▶ _Page_:
E2E Kubeflow Pipeline for time-series forecast — Part 1

Published in

CI&T

8 min readOct 24, 2019

Motivation and use case

This posts aims to provide tips and tricks on how to deploy end-to-end Machine Learning pipeline with Kubeflow on GKE for real time forecasting.

As a matter of example, it is presented the problem to forecast the number of taxi rides at the city of Chicago.

With such a solution, the taxi companies could better allocate their fleet to reduce passenger waiting time and increase drivers number productivity.

To check the source code, clone this repository.

About the Data

The Department of Business Affairs & Consumer Protection (BACP) regulates and oversees licensing, vehicle inspections and fare rates for public passenger vehicles services, such as taxicabs, pedicabs, charter buses, public chauffeurs for the city of Chicago.

BACP authorizes to collect information about taxi rides and it is done by two payment processors. Bellow, the list of the provided data:

Taxi cab ID Which taxi provided the trip
Taxi company
Trip start and end time
Trip distance
Starting and ending Community Area.
Latitude and longitude pickup and drop-off coordinates
Fare amount, tips, tolls and extra charges.
Payment type (e.g. credit card or cash)

Due to privacy issues, some of the aforementioned data are masked.

First, the taxis trips are not reported in real time, it takes a few days for the taxi rides data to be pre-processed and appears in the dataset.

Also, the trip start and end times are rounded to the nearest 15 min. For instance, if a trip starts at 9:26 am it will be saved as 9:30 am.

Moreover, instead of the license plate number, the taxi cab ID is a fake ID created specifically for this dataset.

Finally, the latitude and longitude coordinates are also anonymized, once with this information and with the exact trip’s start and end time, someone’s privacy could be compromised. Thus, latitude & longitude coordinates are not the exact pickup and drop off ones, but the center of the community area.

For more information, please read the official dataset description.

Fortunately, these privacy masking procedures are not a concern for the proposed modeling, because just the hourly taxi rides series for each community area are taken into account to perform the forecast task.

Figure 1: Map of Chicago community areas. Source: link

Exploratory Data Analysis

With the widespread dissemination of peer-to-peer ride-sharing apps such as Uber, Cabify and Lift the usage of taxi cabs car have been decreasing. From a time series modeling perspective, this is problematic once the time series turns to not be stationary. Figure 2 shows a downtrend of taxi rides per month 2013 until nowadays.

Models such as autoregressive models can’t have satisfactory performance for such type of data and thus some preprocessing needs to be done in order to remove any trend on the data. Usually the first (or as many as possible) derivative solves the problem of non-stationarity.

However, recent advances on Deep Learning shows that Recurrent Neural Networks manage to deal with such property seamlessly.

Figure 2: Monthly total number of taxi rides between 2013–2019

Once the goal is to forecast the number of taxi rides for each community area in the following hour, the first assumption one may think of is that the hour of the day and the community area itself may strongly interfere on the distribution of the data.

▶ _Prompt 1_:
Echo the post from "Models such as" to "of the data.".
▶ _Prompt 2_:
Summarize the post in two sentences.
The listing after this point isn't needed.

▶ _Supplied material_:

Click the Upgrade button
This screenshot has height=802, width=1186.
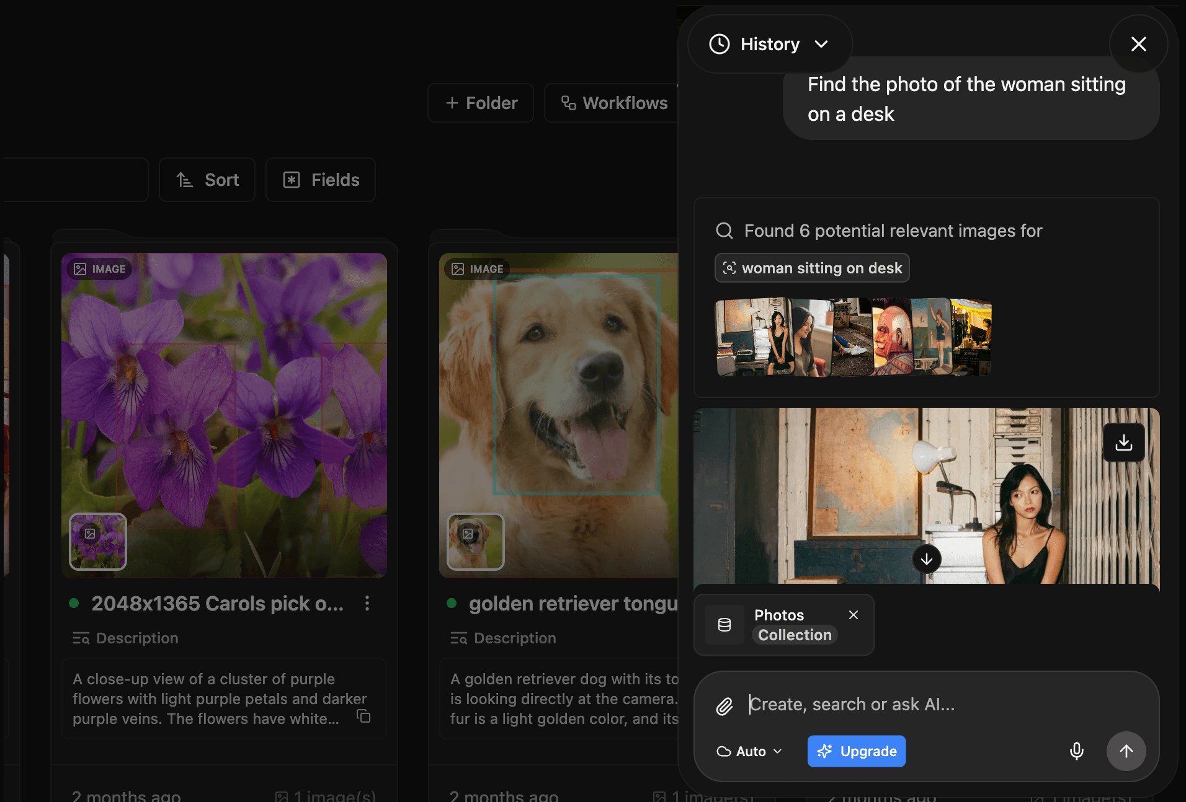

▶ _Worked answer 1_:
Models such as autoregressive models can’t have satisfactory performance for such type of data and thus some preprocessing needs to be done in order to remove any trend on the data. Usually the first (or as many as possible) derivative solves the problem of non-stationarity.

However, recent advances on Deep Learning shows that Recurrent Neural Networks manage to deal with such property seamlessly.

Figure 2: Monthly total number of taxi rides between 2013–2019

Once the goal is to forecast the number of taxi rides for each community area in the following hour, the first assumption one may think of is that the hour of the day and the community area itself may strongly interfere on the distribution of the data.

▶ _Worked answer 2_:
The post explains how to deploy an end-to-end machine learning pipeline with Kubeflow on GKE for real-time forecasting, using the number of taxi rides in Chicago as its example. It describes the taxi trip data collected under BACP and the privacy masking applied to it, which does not affect the modeling because only the hourly ride series for each community area are used, and notes a downtrend in taxi rides since 2013 that makes the series non-stationary.